Sunday, August 12, 2012

My Take on God and Chicken- The Chick-fil-A Fiasco

Chick-fil-A Fast Food Restaurant
Source:  Michael Gras, M.Ed., CC BY, via Flicker
Chick-fil-A has sparked an interesting debate and now that it appears the majority of the broo-ha-ha is over, it's probably time to chime in.  I believe that it was a genius marketing ploy by the company and the free press by the mainstream media has been extremely beneficial to the company's bottom line.  It doesn't matter which "side" you are on, if you never heard of the restaurant before you sure as heck have now.  Love them or hate them, now at least you know they are there, that they are a Christian based company that is against same sex marriage and that they serve a lot of chicken.

Whether you are a heterosexual Christian, a gay Christian or gay member of society, this controversy has more than likely sparked emotional opinion in you.  Controversy does that.  Especially when it lands in your own back yard.

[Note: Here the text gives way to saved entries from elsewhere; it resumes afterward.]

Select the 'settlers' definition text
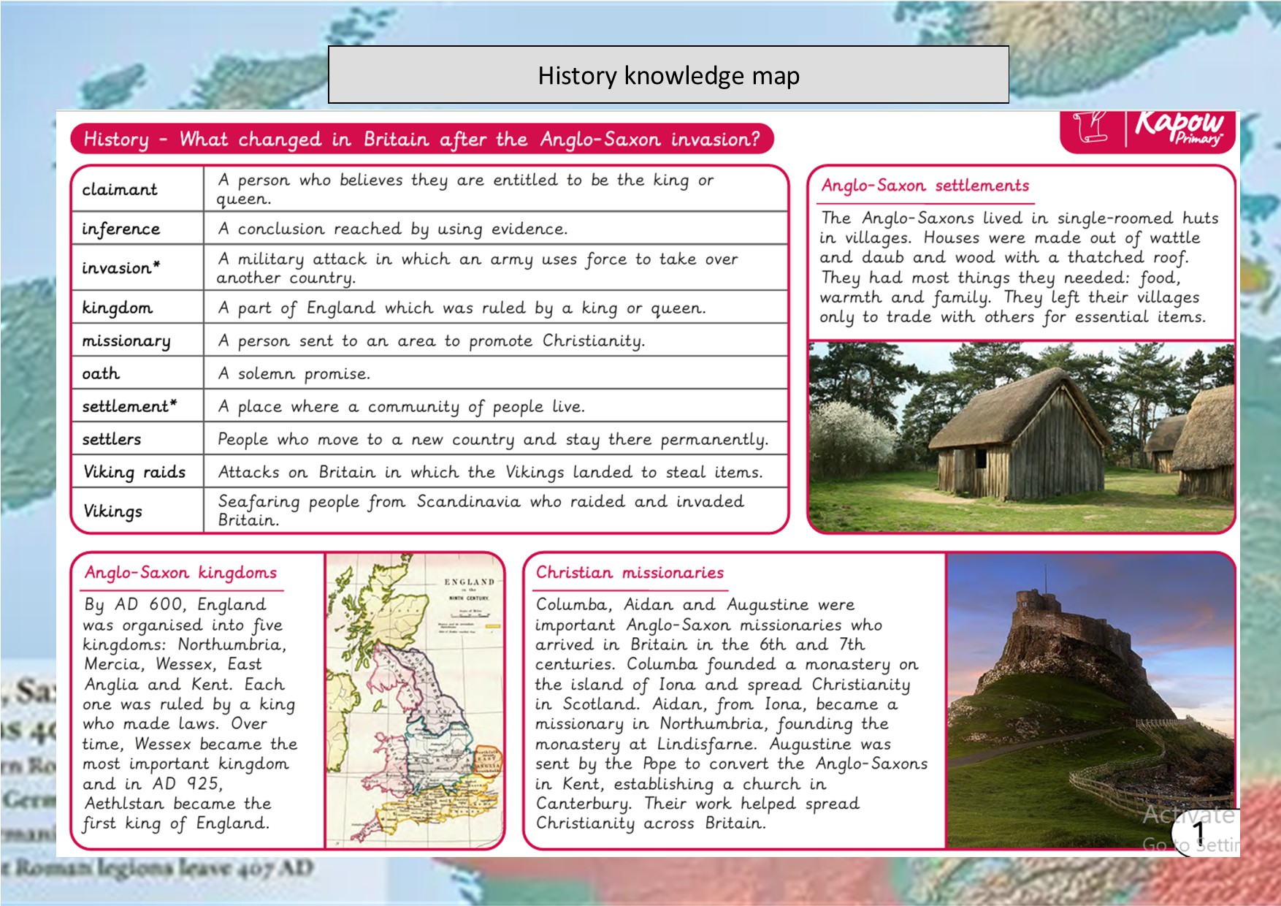 click(x=493, y=440)
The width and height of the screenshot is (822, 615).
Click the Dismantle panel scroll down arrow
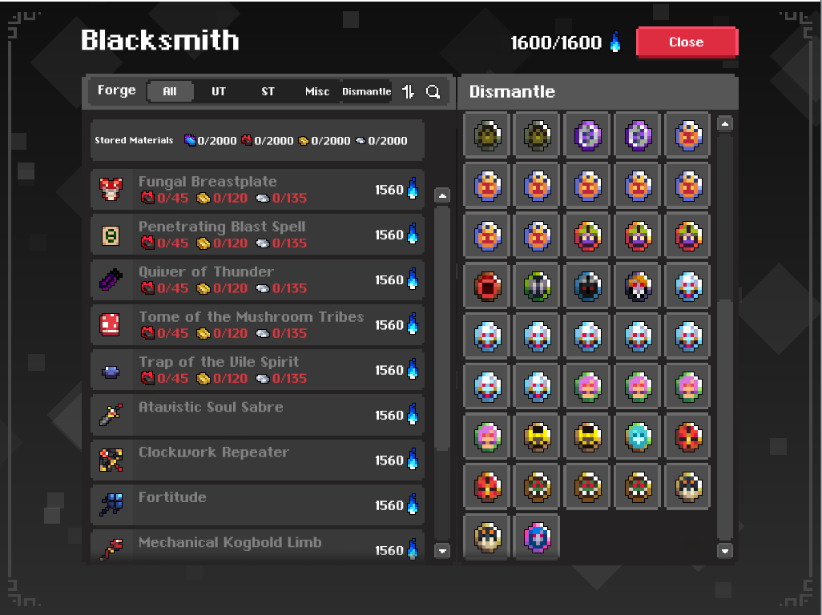tap(725, 551)
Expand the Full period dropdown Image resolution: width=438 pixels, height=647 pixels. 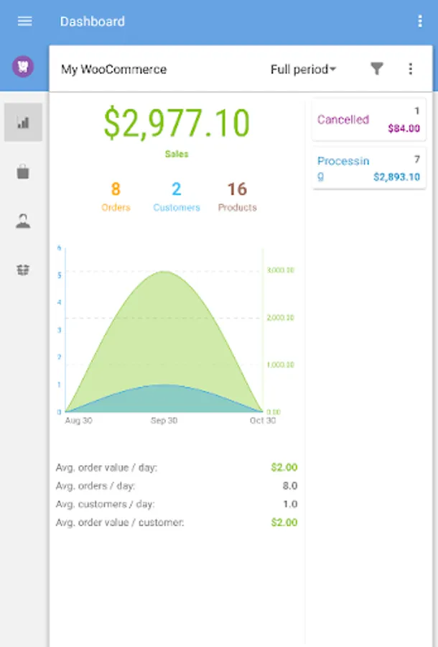[x=303, y=69]
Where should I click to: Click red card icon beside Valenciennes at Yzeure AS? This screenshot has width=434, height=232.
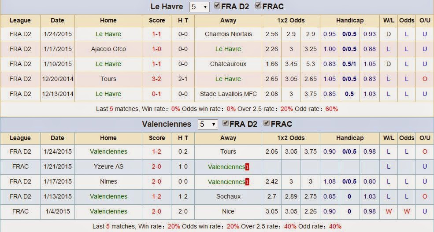click(247, 167)
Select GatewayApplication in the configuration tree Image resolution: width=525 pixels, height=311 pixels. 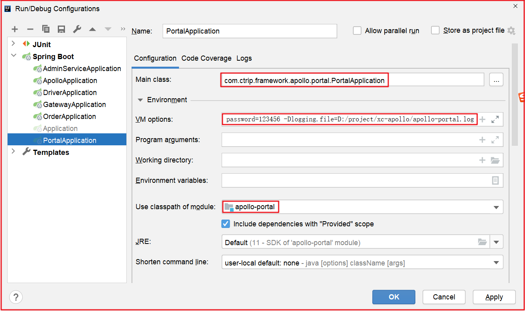point(74,105)
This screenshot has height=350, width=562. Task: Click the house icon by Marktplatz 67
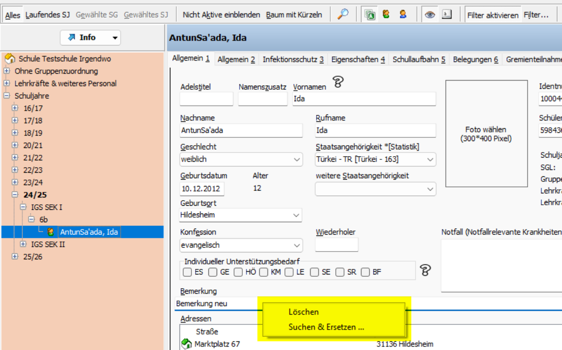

Almost everyone has an opinion that is based on their own beliefs.  I'm a "live and let live" kind of person.  While I could never cross over into homosexuality to have a relationship with another woman, I believe that if that is what works for others then as long as it has no effect on me, why shouldn't they be able to do what they want to do?  Christians will tell me because the bible says it is wrong.  I say that man's interpretation of what the bible says contradicts itself in many different places on many different subjects and it was written by man, who is undoubtedly flawed on all levels.  Religion has a tendency to translate and change the meanings of things when it becomes convenient for what they want at the time.  Don't believe me?  Well, here's a prime example:

Interracial marriage was not legal in the United States prior to 1967 when the Supreme Court finally decided that interracial marriage should be allowed in the US.  Prior to that, just like the gay marriage issue, it was on a state by state basis.  That's right folks.  It wasn't just a black or white law either.  It included American Indians, Asians and Hispanics as well.  The majority of the northern states allowed interracial marriage prior to the Supreme Court ruling but the southern states didn't allow it until forced by the courts to do so in 1967.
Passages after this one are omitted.